O poder chinês nos mares

11 de Abril 2019

Cina Mar

 

A China tem vindo, segundo dados oficiais, a recuperar a falta de investimento na sua Marinha de Guerra.

Começa a ser uma preocupação para a outra potência naval, a americana.

Vejamos, em números, tendo por base os últimos dados, os efectivos, em embarcações, de ambos os lados:

China: 330 navios, 66 submarinos e 2 porta-aviões.

Estados Unidos da América: 215 navios; 72 submarinos e 11 porta-aviões.

Mas a China prepara-se para, e até 2025, chegar aos 500 navios e 79 submarinos, enquanto os USA esperam aumentar a frota de navios de guerra para 355, no mesmo espaço de tempo.

Esta aposta – forte e visível – da poderosa nação chinesa não pode passar indiferente num tempo em que a globalização é um dado adquirido e, também, numa época em que algumas tensões – sociais, políticas, geo-estratégicas, comerciais, económicas e outras – começam a aparecer em muitos locais do planeta e a fazer-nos admitir que uma guerra regional ou de âmbito mais alargado pode estoirar.

Estoirar porque essas convulsões ou instabilidades ocorrerem com frequência, com destaque para certas zonas em que os conflitos armados prosseguem, assim como noutras latitudes em que as divisões internas que incomodam certas Nações podem provocar guerrilhas ou estados de sítio.

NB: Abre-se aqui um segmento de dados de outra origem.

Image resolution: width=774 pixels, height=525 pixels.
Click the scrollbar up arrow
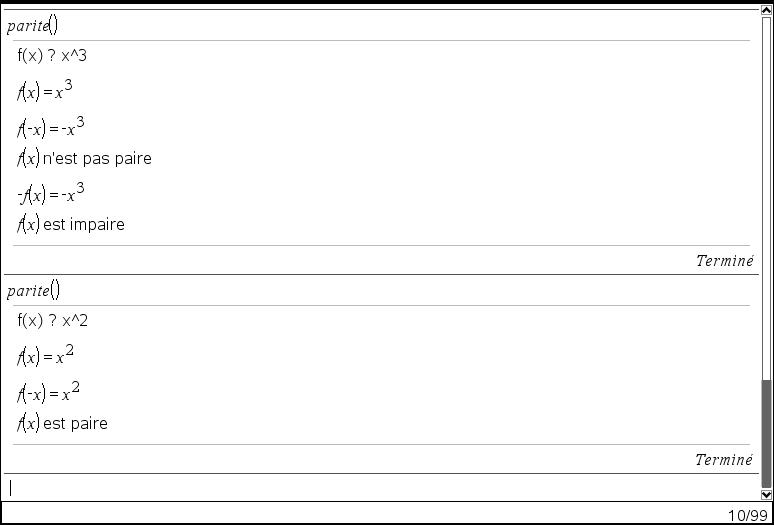click(x=766, y=9)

Estoirar porque a necessidade que a indústria de armamento e militar tem, em que se incluem as frotas navais e as aéreas, dos respectivos países, de não deixar de produzir é enorme, até pelo facto de empregar milhares de pessoas e de ser um produto cobiçado e fornecer biliões de dólares para as finanças de certas empresas e para a economia de alguns países.

Mas voltando ao tema.

A China, e presentemente, está a lançar-se aos Mares, em muitas direcções. Percebeu o alcance das águas dos Oceanos. Entendeu que arrecadam poder. Está a verificar que nelas existe muita riqueza. Também avaliou que quem dominar os Mares, como outrora, terá o benefício dos comércios e chegará mais rápido a terras, sejam elas quais forem…

A República Popular da China, um gigante comunista-maoista, com tiques capitalistas, agiganta-se nessa porção mágica, as águas dos Oceanos e dos Mares, por quase todo o lado. Tem comprado portos no Atlântico e no Mediterrâneo, além de estar presente no Pacífico, em força e em grande escala, promovendo a protecção das suas costas.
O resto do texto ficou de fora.